いつかの遠い日の記憶。結局誰からも助けは来ないで、自力で抜けた暗い森の先には更に酷い場所が待っていた。そんな事を、自分でも知らなかった時の夢だ。
自然と苦虫を噛み潰したような顔になっていたのだろう。それとなくジョエルの不安げな雰囲気を察して、軽くフォローを挟む。
「俺は問題ないから、気にするな」
「…そう」
「何か変な事でも言っていたなら、忘れてくれ」
こくり、と頷いた気配がして、もぞもぞと彼は身支度をし始めた。どうやらもう帰るつもりらしい。ふと、客人用に買い置きしてあった菓子を思い出して、早々とドアに向かおうとしていたジョエルの背中に声を掛ける。
「菓子、持って帰るなら包むが」
「いる」
「そうか、じゃあ少し待っててくれ」
何か土産物を提案した際に即答されるのはいつもの事なので気にならない。彼はそういう人間、らしい。深くを知るつもりはないが、付き合っている内に分かる程度の人となりは理解して許容しているつもりだった。さてテーブルの何処に置いたかと卓上を探っていると、ぽつりと独り言のような声が聞こえた。どうやら待ち惚けていたジョエルの声らしい。
「…言ってたよ」
「…?」
「とうさん、って」
思わず手の動きが止まる。今更過去を掘り返されたところでどうもならないと思っていたが、蓋をしたい記憶が疼く中でのその言葉に、どろり、と煮詰めたコールタールのように思い出や記憶が緩やかに流れ出て来てしまう。少しの沈黙の後、ようやく動かし直した手にかさり、と紙袋の感触が触れた。その感触で我に帰ると、そのままの勢いで紙袋をジョエルの方に差し出す。
「…菓子だ。食え」
「うん」
「あと、忘れろ」
「…うん」
菓子を口止めと思ったのか、彼はすんなりと頷いた。これがもっとタチの悪い連中だったらと思うと、ある意味聞かれたのがジョエルで良かったのかも知れない。彼は物事を損得の秤でしか測れないらしい。が、だからこそ、ある程度の代償を積めば、こちらを裏切る事もない。少し淡白過ぎるのが難点と言えるかも知れないが、騒がしくねちっこいよりかは自分にとって付き合いやすい人間だと思う。

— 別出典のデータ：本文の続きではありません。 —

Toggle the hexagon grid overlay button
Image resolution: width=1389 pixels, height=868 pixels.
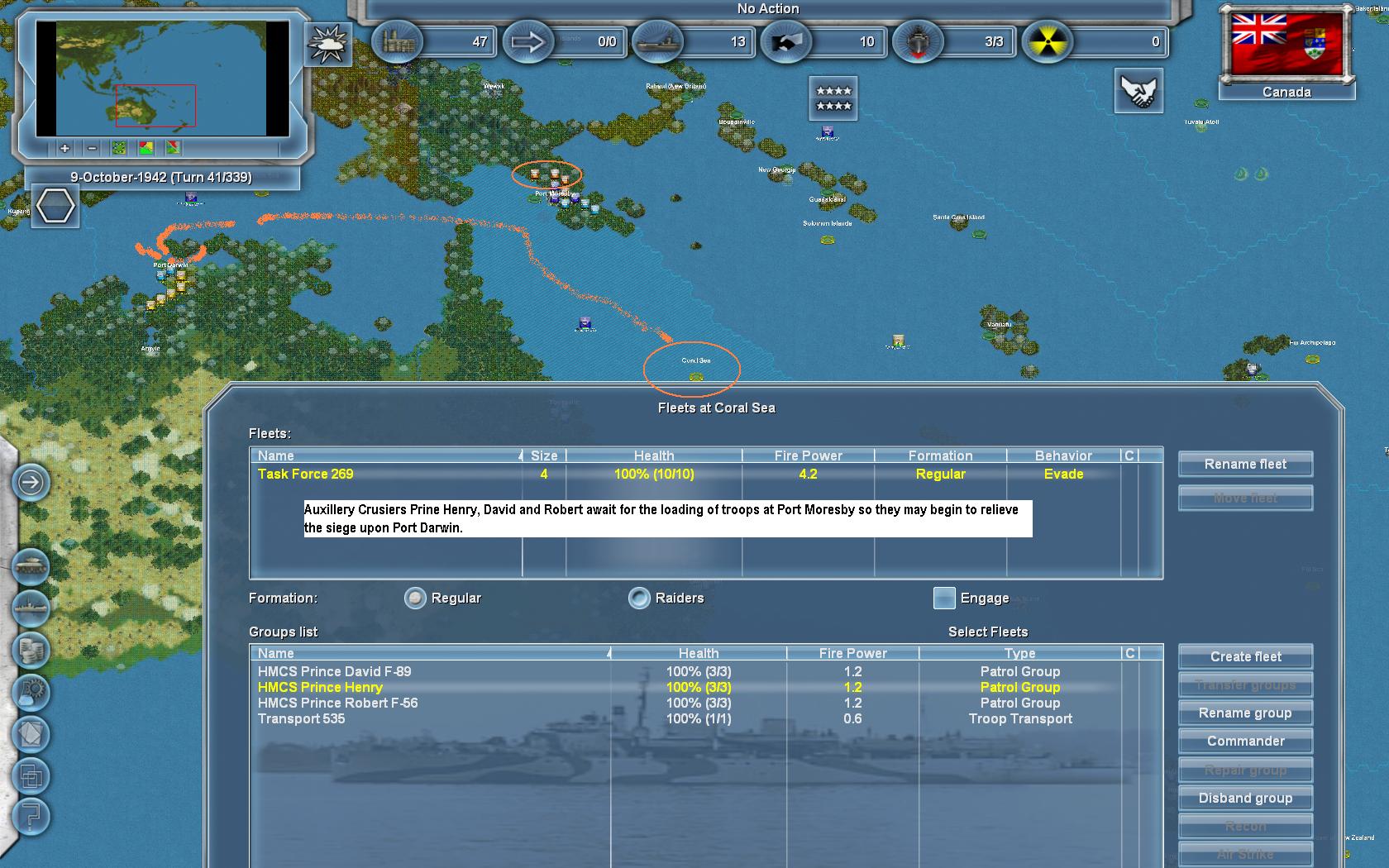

紙袋を受け取ったジョエルはその後特に何も言わずに部屋を出て行った。ばたん、と扉が閉まる音を聞いて肩から力を抜き、先程まで寝そべっていた日当たりの良い床ではなく、日陰になっているソファへと腰掛ける。二度寝も考えたが、この流れだとまた嫌な夢を見るかも知れない。
「…とうさん、か」
ぽつりと溢したのは、うわ言で言っていたという言葉。
元はと言えば今受けている呪いは父のものだった筈で、かと言って父が恨めしい訳ではなかった。そもそも、何故こんな呪いを生み出した理由がずっと分からないでいた。父は過ぎる程のお人好しで、毒を用いた魔法も誰かに害を与える為ではなく治療の為に研究しているような人だったからだ。
けれど、あの日父は暴発した呪いをその身に直に受けて死んでしまった。おぞましい花を咲かせるこの呪いを、一体父は何に使おうと、もしくは誰に使おうとしていたのだろうか。